◆ **Passage**:
***

As the island is a rock of just over a square kilometre, it did not represent any interest for the powers involved in the colonisation of the Americas and, for centuries, it was a refuge for pirates.

In the 1860s, deposits of phosphate derived from seabird guano were discovered on Redonda, leading to commercial mining operations employing labourers from nearby Montserrat. The island was subsequently annexed to the British colony of Antigua (1869) in order to regulate extraction of these resources, and its incorporation was formalised by the Redonda Annexation Act of 1872.

During the decades after the 1860s, the rich guano deposits of Redonda were mined for fertiliser, with an annual yield of up to 7,000 tons. Only during this time was the island inhabited by workers; the population was 120 in 1901. After the guano mining, aluminium phosphate for gunpowder production was discovered and mined. A cableway was constructed to transport material down to the loading pier on the coast.

In 1914, during the First World War, the mining operations ceased, and most workers left the island. Maintenance workers remained on the island until 1929, when a hurricane destroyed almost all the remaining facilities. The island has remained uninhabited since then. Two stone huts still stand from the time when the island was occupied. Although the closest island to Redonda is Montserrat, and the second closest is Nevis, in 1967 Redonda became a dependency of the more distant Antigua, now part of Antigua and Barbuda.

Scientists from the Montserrat Volcano Observatory visit the island in a helicopter periodically; they are using Redonda as an observation point from which to take measurements of the Soufrière Hills, an active volcano on Montserrat.

***

◆ **Activity A**: According to the passage on Redonda, why was the island annexed to the British colony of Antigua in 1869? Answer in one to three sentences.
◆ **Activity B**: Carry on the account of Redonda's history from its last sentence.
You won't need the material for this.

***

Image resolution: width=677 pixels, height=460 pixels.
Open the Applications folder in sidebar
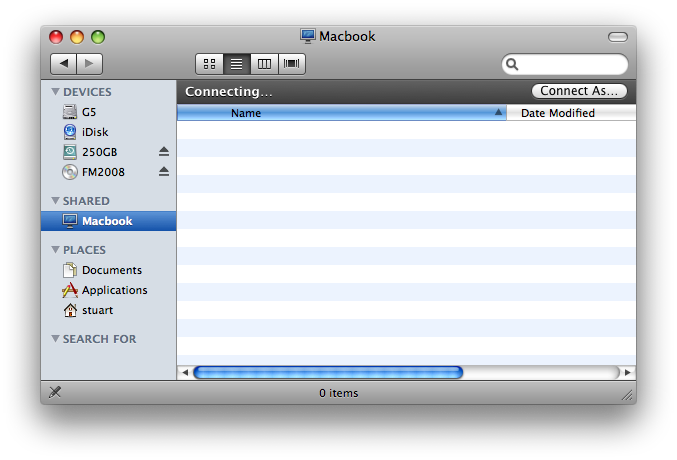point(114,290)
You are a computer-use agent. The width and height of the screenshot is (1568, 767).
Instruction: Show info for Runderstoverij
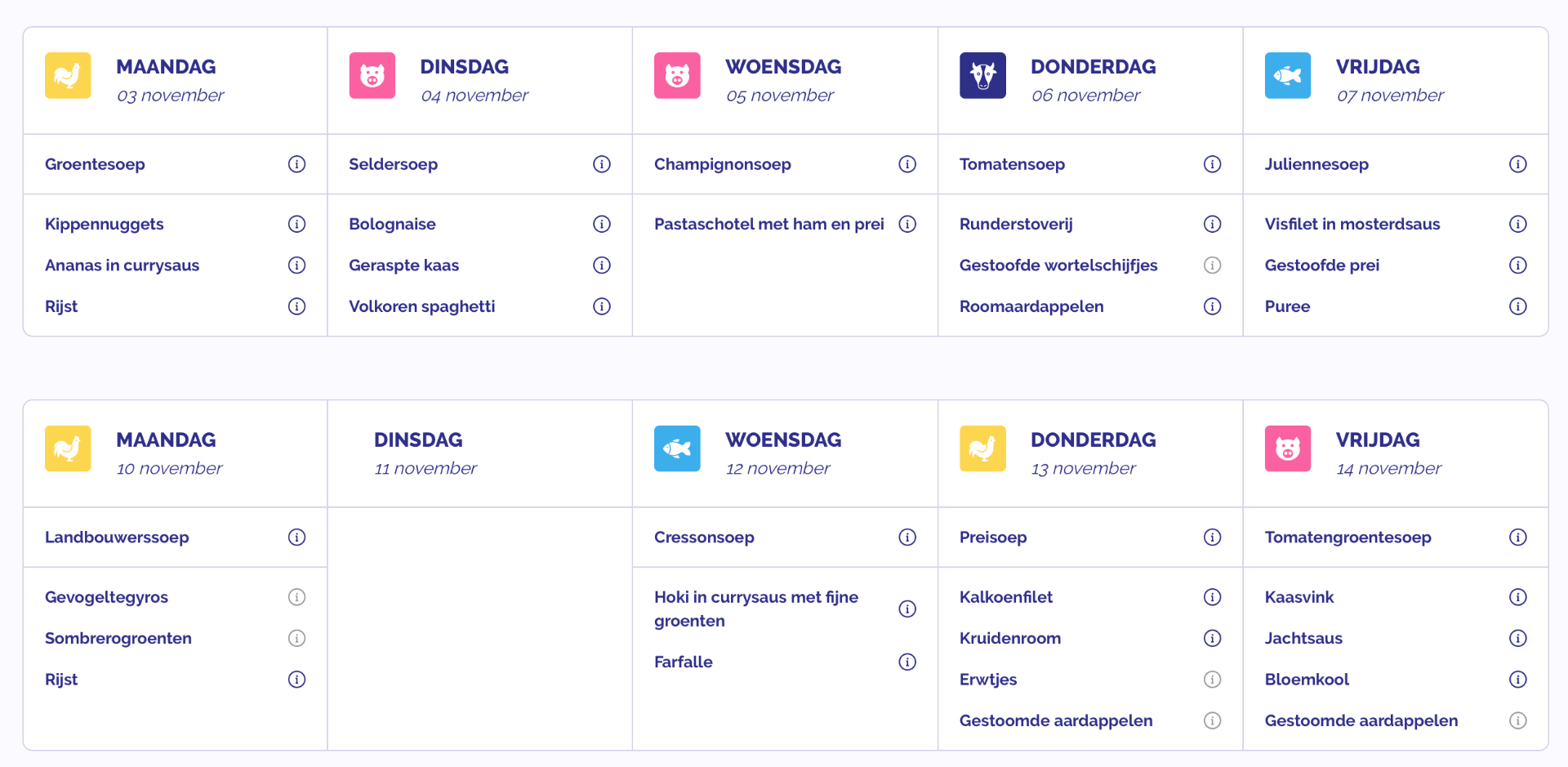click(1213, 224)
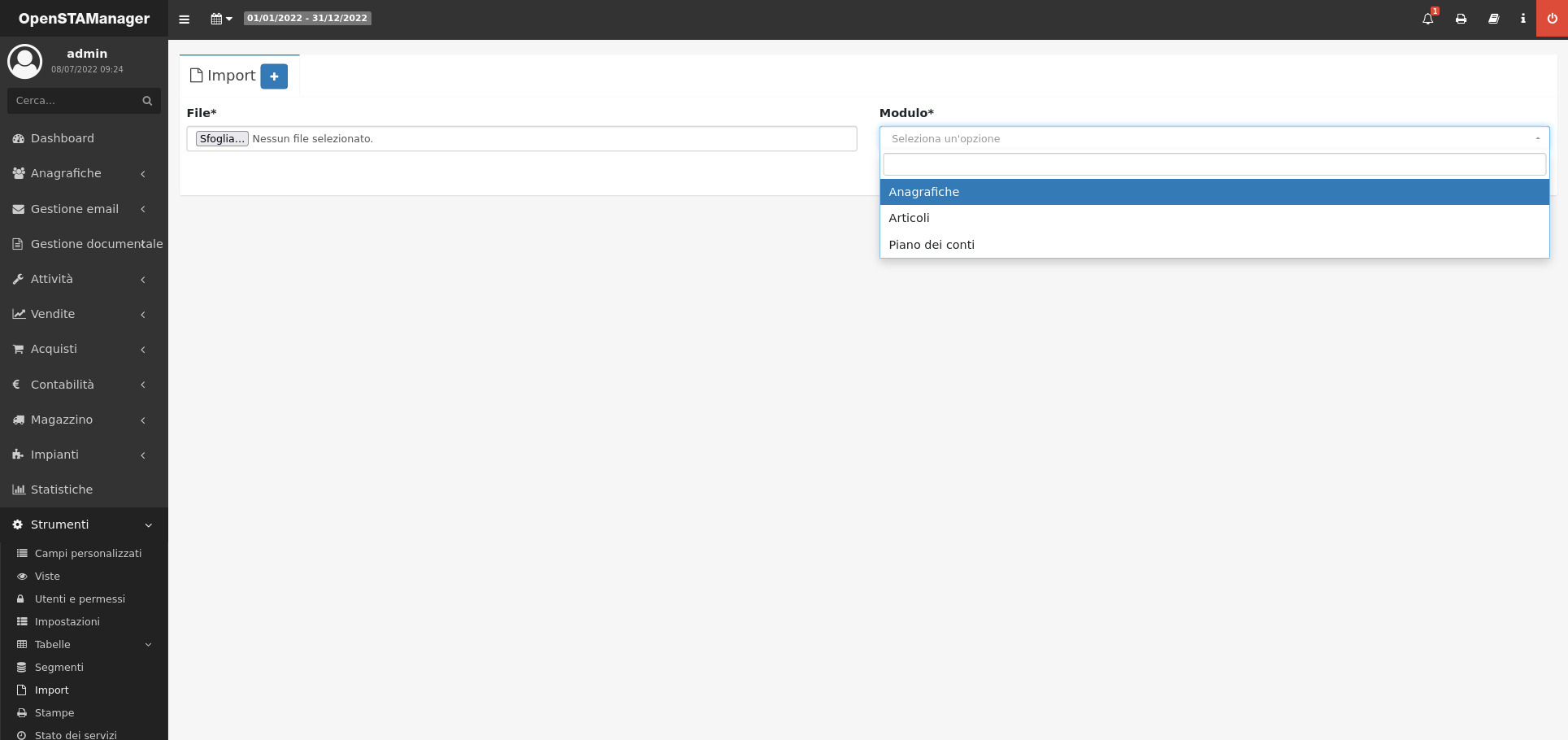Open the manual book icon
Viewport: 1568px width, 740px height.
coord(1493,19)
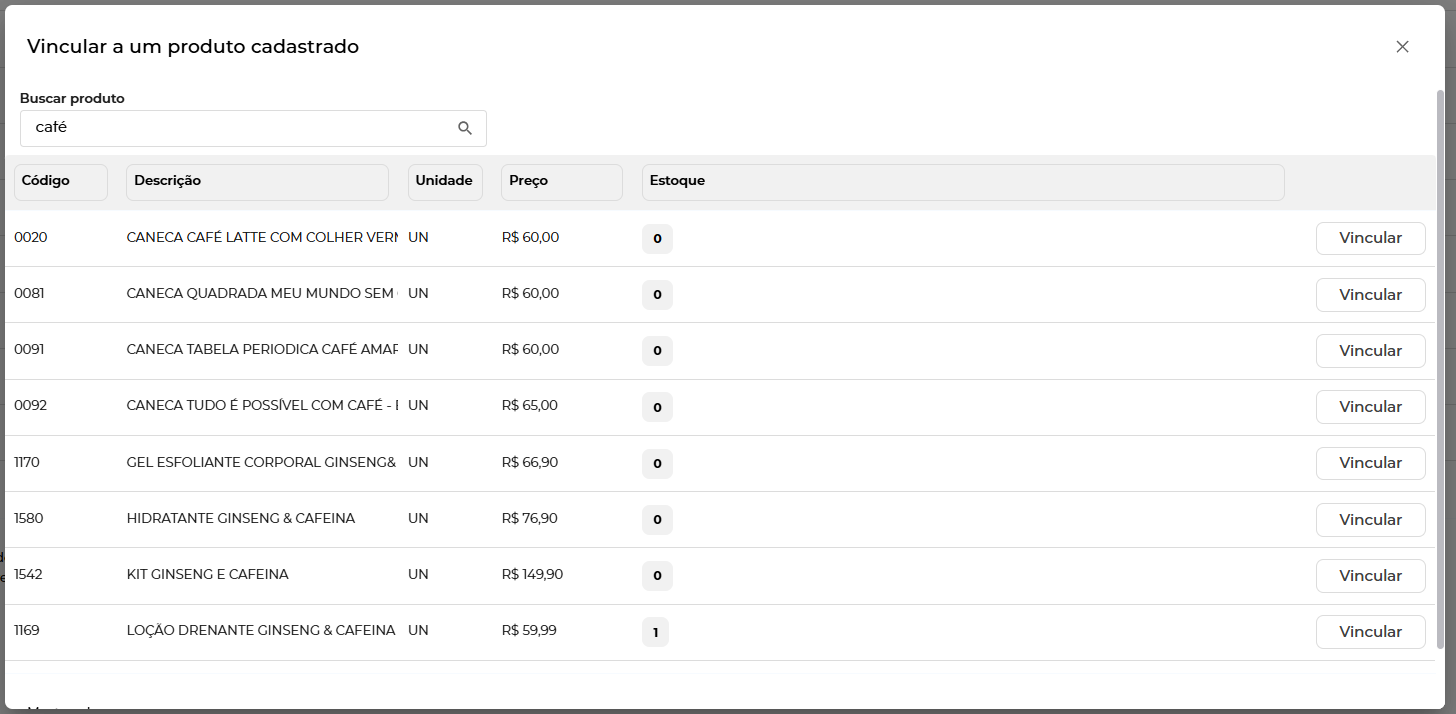
Task: Click the Buscar produto search field
Action: pyautogui.click(x=240, y=128)
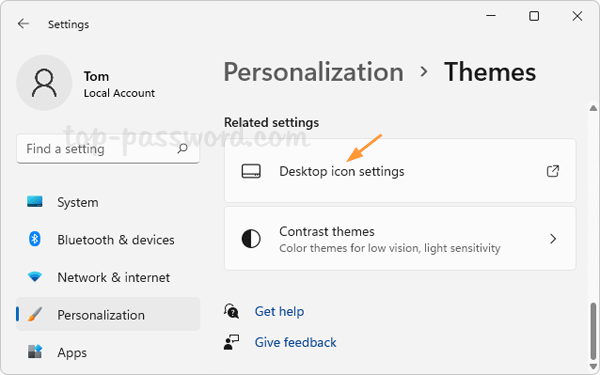This screenshot has width=600, height=375.
Task: Click Tom's user profile avatar
Action: tap(44, 83)
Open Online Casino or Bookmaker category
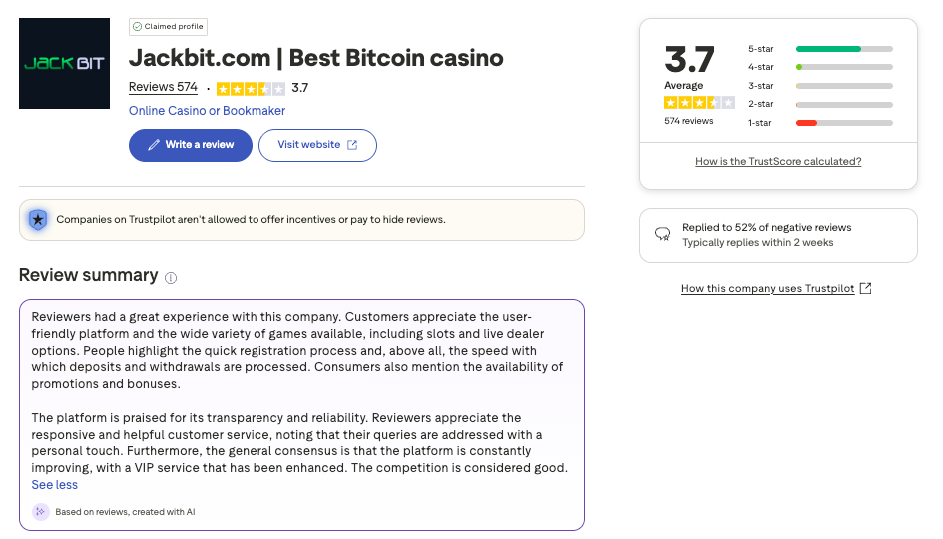Viewport: 943px width, 539px height. (207, 111)
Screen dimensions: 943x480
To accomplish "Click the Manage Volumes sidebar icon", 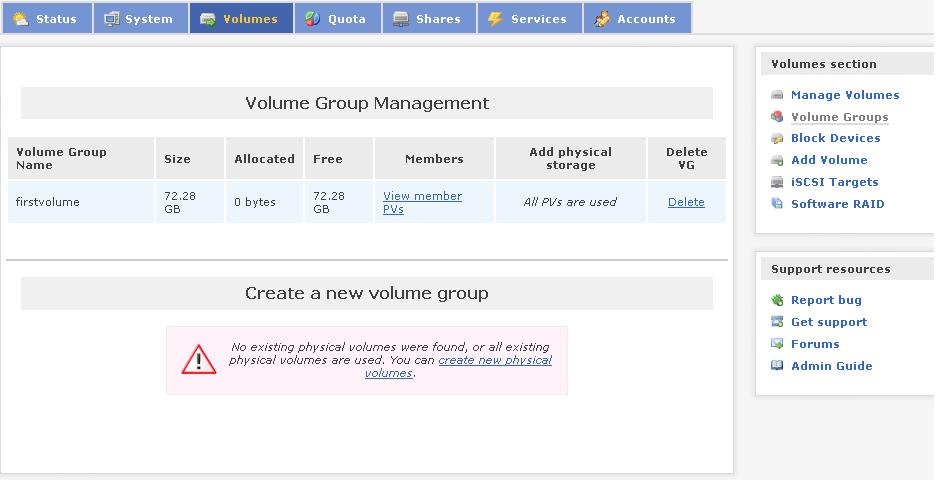I will tap(777, 95).
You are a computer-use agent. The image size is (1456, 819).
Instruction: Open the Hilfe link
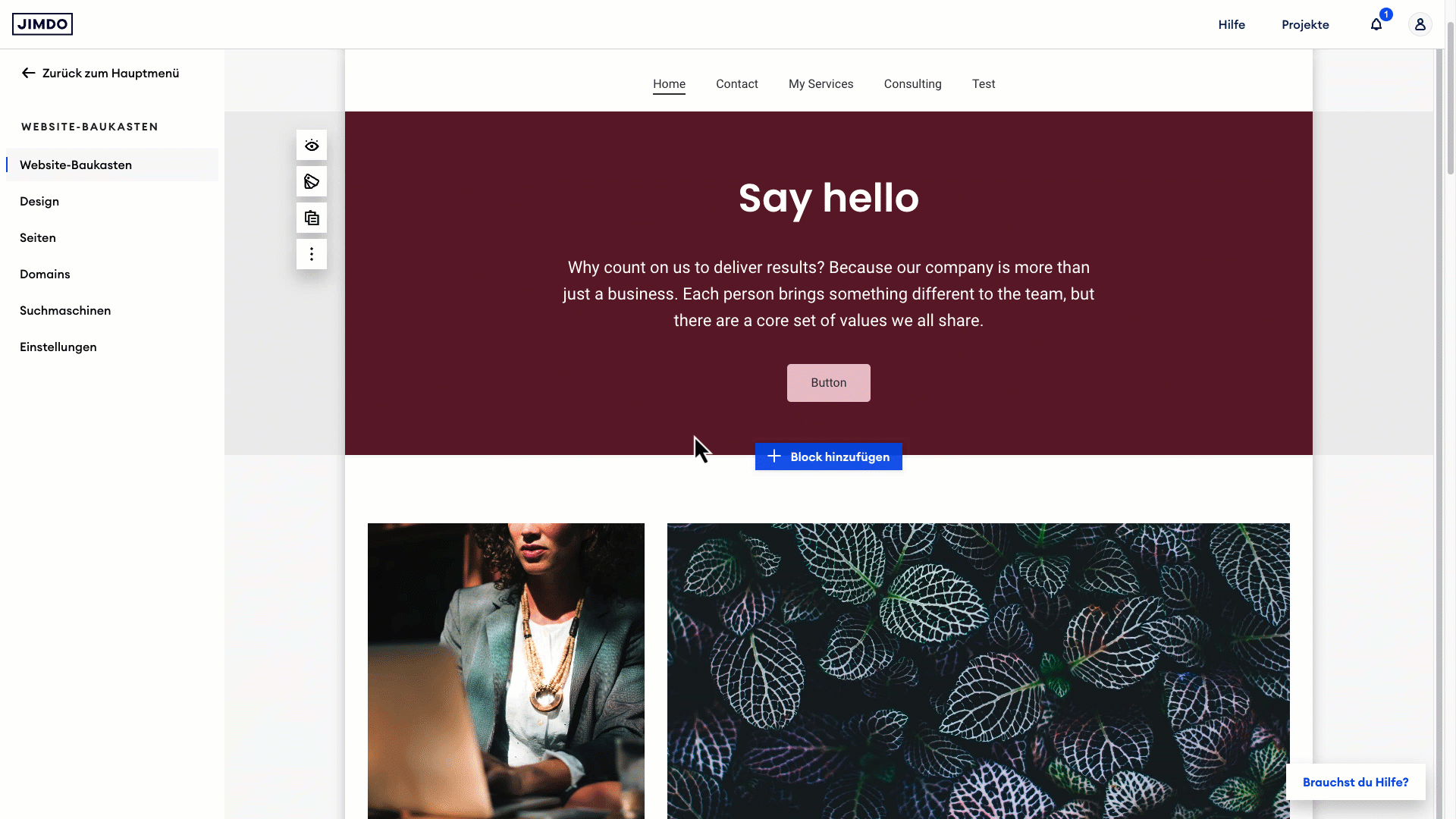point(1232,24)
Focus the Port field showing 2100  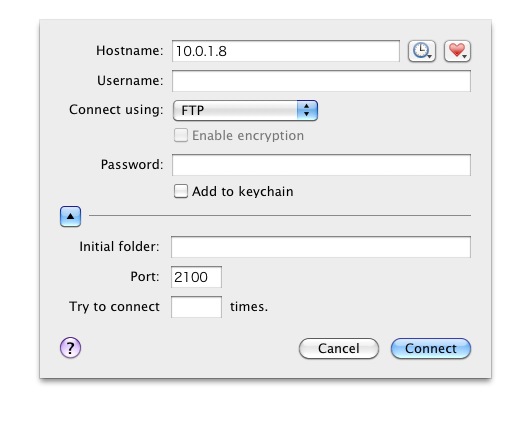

***

◆ **Answer section A**: Phosphate deposits from seabird guano had been found on Redonda in the 1860s, and commercial mining had begun. The island was annexed to Antigua in 1869 to regulate the extraction of these resources.

◆ **Answer section B**:
== Ecology and conservation ==
The island is a breeding colony for multiple species of seabirds. It has been designated an Important Bird Area (IBA) by BirdLife International because it supports red-footed, brown and masked boobies, as well as magnificent frigatebirds.

Animals endemic to the island include the Redonda ground dragon, the Redonda anole and an unnamed species of dwarf gecko.

The island's local ecology was severely affected by invasive species, particularly introduced goats and rats, for almost a century. Island restoration efforts were initiated in 2016, beginning with removing the island's 60 goats and roughly 6,000 rats. The Redonda Restoration Programme involves the Environmental Awareness Group, Wildlife Management International and Fauna and Flora International. Several years after the goats were removed, some local plant life began to recover.

In September 2023, the Redonda Ecosystem Reserve was established, covering nearly 30,000 ha of land and sea, making it the largest marine protected area in the region.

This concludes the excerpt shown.